• YANG HARUS DIKERJAKAN: Ketik ulang seluruh teks tentang filosofi Topeng Cirebon di bawah ini tanpa mengubah satu kata atau tanda baca pun.

Filosofi Topeng Cirebon
15 Desember 2013 pukul 13:03
SUDAH
lama tari Topeng Cirebon mengundang tanda tanya akibat daya pesonanya
yang tinggi, tidak saja di Indonesia tetapi juga di luar negeri. Tari
Panji, yang merupakan tarian pertama dalam rangkaian Topeng Cirebon,
adalah sebuah misterium. Sampai sekarang belum ada koreografer
Indonesia yang mampu menciptakan tarian serupa untuk menandinginya.
Tarian Panji seolah-olah “tidak menari”. Justru karena tariannya tidak
spektakuler, maka ia merupakan sejatinya tarian, yakni perpaduan antara
hakiki gerak dan hakiki diam. Bagi mereka yang kurang peka dalam
pengalaman seni, tarian ini akan membosankan. Tarian kok tidak banyak
gerak? Bukankah hakikat tari itu memang gerak (tubuh)?

(Item untuk menemukan letak kata dan elemen)
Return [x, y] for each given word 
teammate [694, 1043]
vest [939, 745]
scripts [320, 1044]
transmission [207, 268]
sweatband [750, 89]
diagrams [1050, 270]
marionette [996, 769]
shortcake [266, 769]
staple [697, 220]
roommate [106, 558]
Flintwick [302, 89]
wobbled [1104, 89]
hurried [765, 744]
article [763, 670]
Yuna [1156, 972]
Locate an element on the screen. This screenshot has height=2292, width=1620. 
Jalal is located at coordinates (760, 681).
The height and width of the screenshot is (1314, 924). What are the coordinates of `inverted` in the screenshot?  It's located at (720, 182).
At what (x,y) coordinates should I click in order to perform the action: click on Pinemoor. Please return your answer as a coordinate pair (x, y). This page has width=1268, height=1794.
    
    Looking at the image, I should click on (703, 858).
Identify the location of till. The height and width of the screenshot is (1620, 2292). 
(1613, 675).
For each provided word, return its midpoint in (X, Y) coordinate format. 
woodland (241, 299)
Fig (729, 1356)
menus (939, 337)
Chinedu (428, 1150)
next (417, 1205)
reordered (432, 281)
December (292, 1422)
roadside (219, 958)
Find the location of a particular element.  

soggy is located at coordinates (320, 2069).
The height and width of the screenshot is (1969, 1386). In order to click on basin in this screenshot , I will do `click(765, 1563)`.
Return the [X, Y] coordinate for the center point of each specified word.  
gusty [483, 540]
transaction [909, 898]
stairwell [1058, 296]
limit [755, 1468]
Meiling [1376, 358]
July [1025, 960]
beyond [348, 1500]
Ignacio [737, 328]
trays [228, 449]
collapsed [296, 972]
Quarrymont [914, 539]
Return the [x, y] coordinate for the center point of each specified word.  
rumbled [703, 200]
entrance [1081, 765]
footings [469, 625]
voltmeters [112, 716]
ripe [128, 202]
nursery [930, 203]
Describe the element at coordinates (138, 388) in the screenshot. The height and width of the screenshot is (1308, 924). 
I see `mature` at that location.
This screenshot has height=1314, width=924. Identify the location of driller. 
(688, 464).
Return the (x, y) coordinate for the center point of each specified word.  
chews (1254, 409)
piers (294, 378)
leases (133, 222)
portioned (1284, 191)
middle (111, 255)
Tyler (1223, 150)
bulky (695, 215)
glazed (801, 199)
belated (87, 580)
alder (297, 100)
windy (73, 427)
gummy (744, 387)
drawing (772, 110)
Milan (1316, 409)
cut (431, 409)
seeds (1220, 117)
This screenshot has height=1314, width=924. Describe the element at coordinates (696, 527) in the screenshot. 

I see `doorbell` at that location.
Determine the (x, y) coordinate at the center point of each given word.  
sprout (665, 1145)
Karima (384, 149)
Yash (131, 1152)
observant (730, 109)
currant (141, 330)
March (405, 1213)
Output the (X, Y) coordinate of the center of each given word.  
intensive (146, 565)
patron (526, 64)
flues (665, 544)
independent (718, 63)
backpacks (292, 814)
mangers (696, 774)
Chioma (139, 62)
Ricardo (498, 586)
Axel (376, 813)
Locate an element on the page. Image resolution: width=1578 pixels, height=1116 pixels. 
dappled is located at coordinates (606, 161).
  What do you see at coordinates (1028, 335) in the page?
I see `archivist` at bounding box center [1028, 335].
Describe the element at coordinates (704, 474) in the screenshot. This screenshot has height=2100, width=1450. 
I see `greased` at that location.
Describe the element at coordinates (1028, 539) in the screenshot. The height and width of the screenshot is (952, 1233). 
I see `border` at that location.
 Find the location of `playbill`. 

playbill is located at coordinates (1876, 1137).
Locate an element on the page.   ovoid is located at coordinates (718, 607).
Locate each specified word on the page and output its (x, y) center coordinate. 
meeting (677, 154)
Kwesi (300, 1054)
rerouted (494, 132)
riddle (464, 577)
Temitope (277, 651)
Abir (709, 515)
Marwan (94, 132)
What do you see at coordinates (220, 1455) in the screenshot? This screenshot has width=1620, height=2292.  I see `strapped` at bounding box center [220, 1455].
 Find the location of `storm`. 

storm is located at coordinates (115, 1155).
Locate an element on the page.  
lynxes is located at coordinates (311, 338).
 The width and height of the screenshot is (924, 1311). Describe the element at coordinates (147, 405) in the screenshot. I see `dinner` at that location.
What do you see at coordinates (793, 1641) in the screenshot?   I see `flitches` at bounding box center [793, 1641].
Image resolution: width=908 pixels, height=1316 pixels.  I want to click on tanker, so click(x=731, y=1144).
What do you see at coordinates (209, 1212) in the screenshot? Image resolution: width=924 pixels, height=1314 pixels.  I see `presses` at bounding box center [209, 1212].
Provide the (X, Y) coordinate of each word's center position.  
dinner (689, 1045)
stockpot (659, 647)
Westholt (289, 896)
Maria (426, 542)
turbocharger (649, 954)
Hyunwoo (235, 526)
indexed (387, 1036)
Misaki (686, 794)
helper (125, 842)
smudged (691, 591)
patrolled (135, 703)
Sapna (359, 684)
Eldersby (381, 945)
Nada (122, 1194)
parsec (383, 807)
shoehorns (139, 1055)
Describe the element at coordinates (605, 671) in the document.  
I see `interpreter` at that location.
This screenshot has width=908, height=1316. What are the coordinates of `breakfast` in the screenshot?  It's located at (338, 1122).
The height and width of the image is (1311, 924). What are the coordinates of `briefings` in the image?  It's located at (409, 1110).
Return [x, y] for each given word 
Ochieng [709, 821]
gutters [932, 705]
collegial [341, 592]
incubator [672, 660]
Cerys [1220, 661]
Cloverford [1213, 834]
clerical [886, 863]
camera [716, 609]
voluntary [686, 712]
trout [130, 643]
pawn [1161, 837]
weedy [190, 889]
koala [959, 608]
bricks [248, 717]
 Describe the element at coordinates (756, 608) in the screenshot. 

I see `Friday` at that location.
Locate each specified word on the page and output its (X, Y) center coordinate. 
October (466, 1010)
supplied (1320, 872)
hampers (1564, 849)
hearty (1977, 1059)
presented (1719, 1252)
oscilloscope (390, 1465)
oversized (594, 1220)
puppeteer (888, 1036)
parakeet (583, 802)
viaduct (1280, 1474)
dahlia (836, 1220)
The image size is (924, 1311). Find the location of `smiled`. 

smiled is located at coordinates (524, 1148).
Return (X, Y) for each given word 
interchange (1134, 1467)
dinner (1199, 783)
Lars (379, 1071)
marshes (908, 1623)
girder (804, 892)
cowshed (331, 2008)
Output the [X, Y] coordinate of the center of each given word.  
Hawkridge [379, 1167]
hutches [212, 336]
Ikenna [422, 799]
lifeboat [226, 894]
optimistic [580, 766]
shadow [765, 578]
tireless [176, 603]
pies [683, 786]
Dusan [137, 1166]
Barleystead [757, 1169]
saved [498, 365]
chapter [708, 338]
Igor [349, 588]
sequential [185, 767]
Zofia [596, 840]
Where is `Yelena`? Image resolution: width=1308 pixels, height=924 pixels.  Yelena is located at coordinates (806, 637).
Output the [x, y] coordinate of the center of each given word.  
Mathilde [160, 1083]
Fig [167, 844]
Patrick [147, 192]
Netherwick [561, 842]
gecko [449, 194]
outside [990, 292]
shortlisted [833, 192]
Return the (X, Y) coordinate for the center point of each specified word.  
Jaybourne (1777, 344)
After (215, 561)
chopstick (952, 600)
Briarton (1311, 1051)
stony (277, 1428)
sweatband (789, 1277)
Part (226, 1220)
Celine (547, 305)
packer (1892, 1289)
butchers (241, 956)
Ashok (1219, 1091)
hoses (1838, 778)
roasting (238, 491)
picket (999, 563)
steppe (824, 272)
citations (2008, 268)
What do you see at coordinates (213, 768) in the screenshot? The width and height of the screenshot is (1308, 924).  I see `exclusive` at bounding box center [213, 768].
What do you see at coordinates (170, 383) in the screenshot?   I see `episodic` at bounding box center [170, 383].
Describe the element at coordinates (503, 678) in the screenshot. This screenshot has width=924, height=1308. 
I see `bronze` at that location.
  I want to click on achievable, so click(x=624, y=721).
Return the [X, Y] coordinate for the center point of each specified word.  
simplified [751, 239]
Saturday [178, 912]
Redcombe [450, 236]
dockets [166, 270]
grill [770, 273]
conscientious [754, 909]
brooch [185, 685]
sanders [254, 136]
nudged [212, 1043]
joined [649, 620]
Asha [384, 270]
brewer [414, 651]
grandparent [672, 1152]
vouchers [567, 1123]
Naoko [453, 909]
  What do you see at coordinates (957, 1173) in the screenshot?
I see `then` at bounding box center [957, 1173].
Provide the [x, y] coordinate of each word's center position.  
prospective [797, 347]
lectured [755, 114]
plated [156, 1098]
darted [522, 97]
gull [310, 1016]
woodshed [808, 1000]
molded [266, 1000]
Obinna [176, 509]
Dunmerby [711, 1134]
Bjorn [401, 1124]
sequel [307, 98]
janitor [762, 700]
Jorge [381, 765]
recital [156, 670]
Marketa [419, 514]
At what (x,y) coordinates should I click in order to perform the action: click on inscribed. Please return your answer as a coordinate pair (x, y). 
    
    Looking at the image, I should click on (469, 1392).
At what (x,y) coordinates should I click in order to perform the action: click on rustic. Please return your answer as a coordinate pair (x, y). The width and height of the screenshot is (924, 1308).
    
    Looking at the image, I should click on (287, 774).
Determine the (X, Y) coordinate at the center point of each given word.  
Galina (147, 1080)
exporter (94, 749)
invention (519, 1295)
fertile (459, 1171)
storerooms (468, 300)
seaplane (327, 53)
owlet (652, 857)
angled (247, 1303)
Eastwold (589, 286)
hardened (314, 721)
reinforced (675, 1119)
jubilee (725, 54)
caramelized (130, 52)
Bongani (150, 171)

• PENYELESAIAN TUGAS:
Filosofi Topeng Cirebon
15 Desember 2013 pukul 13:03
SUDAH
lama tari Topeng Cirebon mengundang tanda tanya akibat daya pesonanya
yang tinggi, tidak saja di Indonesia tetapi juga di luar negeri. Tari
Panji, yang merupakan tarian pertama dalam rangkaian Topeng Cirebon,
adalah sebuah misterium. Sampai sekarang belum ada koreografer
Indonesia yang mampu menciptakan tarian serupa untuk menandinginya.
Tarian Panji seolah-olah “tidak menari”. Justru karena tariannya tidak
spektakuler, maka ia merupakan sejatinya tarian, yakni perpaduan antara
hakiki gerak dan hakiki diam. Bagi mereka yang kurang peka dalam
pengalaman seni, tarian ini akan membosankan. Tarian kok tidak banyak
gerak? Bukankah hakikat tari itu memang gerak (tubuh)?